I Carabinieri della Stazione di Pacentro (L’Aquila) il 30 ottobre scorso hanno tratto in arresto per detenzione finalizzata allo spaccio di sostanze stupefacenti F.R., 21 anni, di Pacentro.

Il giovane è stato sorpreso mentre, alla guida della propria autovettura, occultava sotto il sedile uno “spinello” già confezionato, due dosi di hashish e di una dose di marijuana.

Visti i forti indizi che il ragazzo potesse portare la droga per poterla spacciare, i militari operanti hanno quindi effettuato una perquisizione domiciliare in cui hanno rinvenuto ulteriori 17 grammi di marijuana e 62 grammi di hashish nonché 2 bilancini di precisione e materiale presumibilmente utilizzato per il confezionamento delle singole dosi.

Dopo le formalità di rito il giovane è stato poi sottoposto agli arresti domiciliari, come disposto dal magistrato di turno, in attesa dell’udienza di convalida di qualche giorno dopo.

Durante le operazioni di perquisizione i militari hanno inoltre sequestrato il telefonino, da cui il giovane sembrava non volesse separarsi.

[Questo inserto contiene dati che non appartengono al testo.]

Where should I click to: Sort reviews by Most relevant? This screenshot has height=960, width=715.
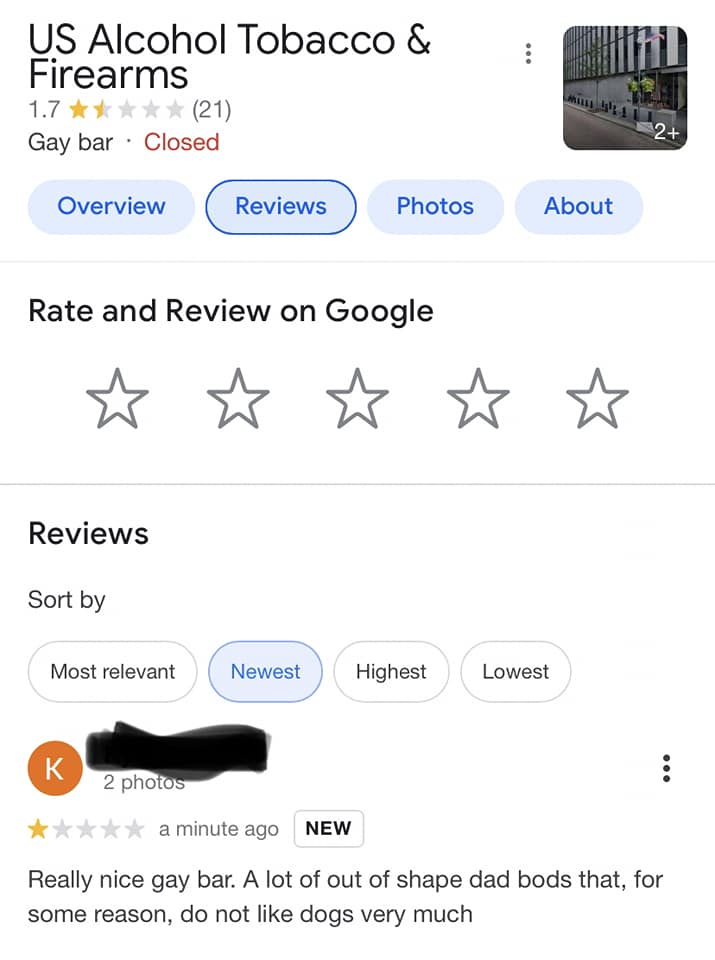point(113,672)
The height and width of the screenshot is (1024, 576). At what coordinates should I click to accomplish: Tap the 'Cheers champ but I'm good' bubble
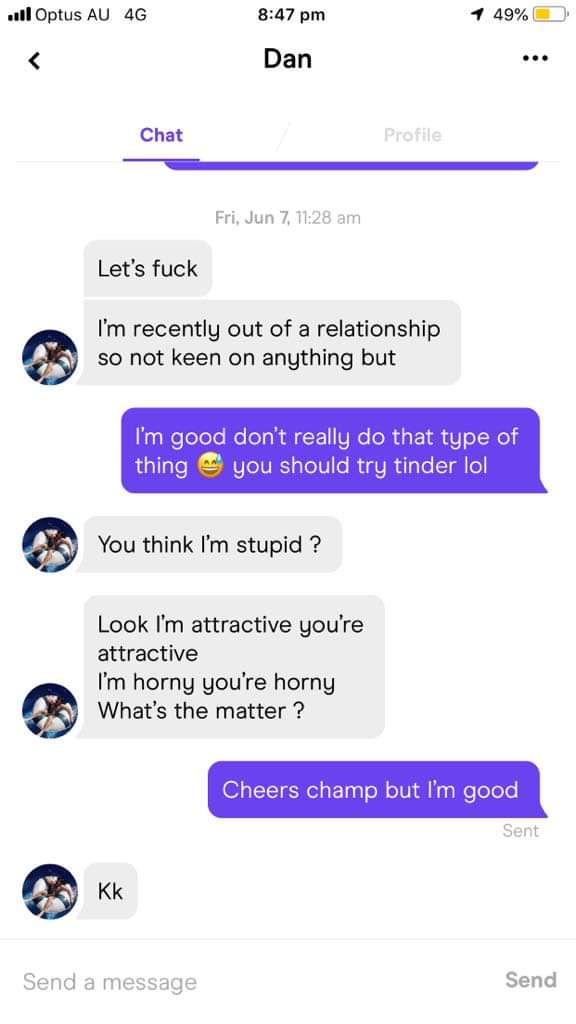(374, 790)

Proprio dall’analisi delle chat di “Whatsapp” contenute in questo smartphone, i militari, coordinati dal comandante della stazione di Pacentro Antonio Rinaldi, hanno potuto constatare la presenza di conversazioni con altri ragazzi in cui si faceva riferimento, anche esplicito, allo smercio di sostanze stupefacenti anche fuori da istituti scolastici della valle Peligna.

L’arrestato teneva questi contatti prevalentemente con M.B., 18 anni; M.N.D.C., 20; F.L., 23; A.M., 22, e altri 3 invece minorenni.

Per tutti e sette si sono raccolti elementi tali da accertare il reato di spaccio di sostanze stupefacenti per cui si è richiesto, alle diverse autorità giudiziarie competenti, un decreto di perquisizione che è stato eseguito stamane fra Pacentro, Sulmona e Introdacqua da circa 40 militari del comando compagnia di Sulmona che si è avvalso anche dell’ausilio di unità cinofile del nucleo di Chieti.

Le perquisizioni hanno permesso di rinvenire esigui quantitativi di marijuana, bilancini di precisione, materiale per il confezionamento di dosi, circa 150 euro provento dello spaccio nonché i telefoni cellulari attraverso i quali, sempre attraverso “Whatsapp”, i denunciati comunicavano fra loro e altri giovani assuntori di sostanze stupefacenti per definire il quantitativo di droga da cedere e le località dove sarebbe avvenuto lo scambio.